ReadPDF Duplicating Information
-
Hi Allan.
After several unsuccessful attempts I decided to share the problem below:
OpenRPA.Utilities -> ReadPDF
Repeating letters and/or complete sentences from previous pages.
I will make some visual markings for your understanding.Note: for this example I used a simple stream that copies the result to clipboard.
I tried other means of output (csv, dataTable, excel), and the results had the same problems.Link to pdf document used in the example:
download pdf example -
This post is deleted! -
I also have this same problem
-
I have not been super active the last few weeks.
I'm pushed extremely hard on getting version 1.3 of OpenFlow finished, while also having to supporting my family, due to my my mother getting very sick. Once that is done, I will return some love to OpenRPA and forum/rocketchat again.
You are not forgotten or ignored, I'm just not able to answer as fast as I normally do. Sorry about that. -
Allan, I'm sorry I didn't intend to prey on you, because your support and attention were beyond my expectations.

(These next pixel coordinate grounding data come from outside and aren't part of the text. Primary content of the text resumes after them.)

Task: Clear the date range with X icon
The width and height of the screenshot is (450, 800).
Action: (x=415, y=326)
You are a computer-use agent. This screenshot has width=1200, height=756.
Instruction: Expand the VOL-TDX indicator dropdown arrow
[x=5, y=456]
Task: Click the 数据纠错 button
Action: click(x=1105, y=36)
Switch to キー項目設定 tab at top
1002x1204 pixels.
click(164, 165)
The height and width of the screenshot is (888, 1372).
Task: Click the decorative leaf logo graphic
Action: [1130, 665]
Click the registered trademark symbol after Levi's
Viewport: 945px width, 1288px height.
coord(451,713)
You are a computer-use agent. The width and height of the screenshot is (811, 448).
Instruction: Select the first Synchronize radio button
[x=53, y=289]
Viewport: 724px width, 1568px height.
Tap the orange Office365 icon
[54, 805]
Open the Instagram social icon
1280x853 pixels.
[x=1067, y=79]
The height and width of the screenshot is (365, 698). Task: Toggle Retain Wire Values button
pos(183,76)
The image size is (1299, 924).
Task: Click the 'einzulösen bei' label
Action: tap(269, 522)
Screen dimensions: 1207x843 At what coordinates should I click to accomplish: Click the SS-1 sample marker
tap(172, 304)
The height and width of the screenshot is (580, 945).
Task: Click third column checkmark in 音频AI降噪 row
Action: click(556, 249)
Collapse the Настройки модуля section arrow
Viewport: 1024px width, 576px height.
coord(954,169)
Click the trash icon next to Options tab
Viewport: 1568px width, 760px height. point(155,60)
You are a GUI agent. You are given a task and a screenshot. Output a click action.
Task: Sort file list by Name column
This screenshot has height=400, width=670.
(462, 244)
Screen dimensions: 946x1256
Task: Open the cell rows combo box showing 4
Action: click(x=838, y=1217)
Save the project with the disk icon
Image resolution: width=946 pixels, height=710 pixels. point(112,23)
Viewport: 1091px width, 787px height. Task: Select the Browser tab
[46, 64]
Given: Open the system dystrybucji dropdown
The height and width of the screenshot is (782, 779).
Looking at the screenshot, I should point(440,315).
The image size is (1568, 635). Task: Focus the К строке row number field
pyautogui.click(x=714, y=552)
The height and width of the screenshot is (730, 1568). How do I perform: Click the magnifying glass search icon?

I'm sorry for her mother, and I wish her well. -
@allan-zimmermann
Allan,
Did you get to look at the OCR reader problem? -
I testet 6-7 different nuget packages and they all had issue with your pdf ... pdf's are not text, but vector graphics, so it may not always be possible to extract it as "real" text ...
But i finall found one that seemed to work ..
If you search for TikaOnDotNet and the install
TikaOnDotNet.textExtractor
Then close the robot and restart it ( for some reason it keeps getting stuck on installing .. need to look at that later ) it should then install TikaOnDotNet and al dependecies
And an string variable "text" and add an Invoke Code, and set it to C# and add this codeConsole.WriteLine("init"); var textExtractor = new TikaOnDotNet.TextExtraction.TextExtractor(); Console.WriteLine("Extract"); var result = textExtractor.Extract(@"C:\Users\Allan\Downloads\test_reading_pdf.pdf"); Console.WriteLine("save resukt"); text += result;
then modify the filepath to match yours ...
-
@allan-zimmermann I will install, and then post the result.
Thank you very much -
@allan-zimmermann
Allan, here's a summary of the tests.
In visual studio it worked well (see screenshots)However, in OpenRPA, the errors described below occur:
LogError:
Thanks for your help.
-
It's not a class or class file, Invoke Code is a function. You cannot use using statements inside a function.
Remove the using part ( so line 1 ) -
The first time I ran I did as you instructed, but I got an error "namespace name or type 'TikaOnDotNet' cannot be found'.
Note: the TikaOnDotNet package is already installed and works fine in visual studio as I showed in the previous prints. -
Did you install TikaOnDotNet using the package manager on the project?
-
@allan-zimmermann No. I installed it from the visual studio manager
Can you guide me in installing this package?
Obs.: I'm running in docker. -
Go to "Open Project" -> Select a project -> Click the "Open Package Manager"
Select "Nuget.org" and type "tika" and select "TikeOnDitNet" and click "install" when you see the version number in the dropdown list.
What do you mean, "run in docker" you cannot run openrpa in docker ? -
@allan-zimmermann
I want to thank you for your help and the speed with which you always respond. Thanks a lot again, everything is working.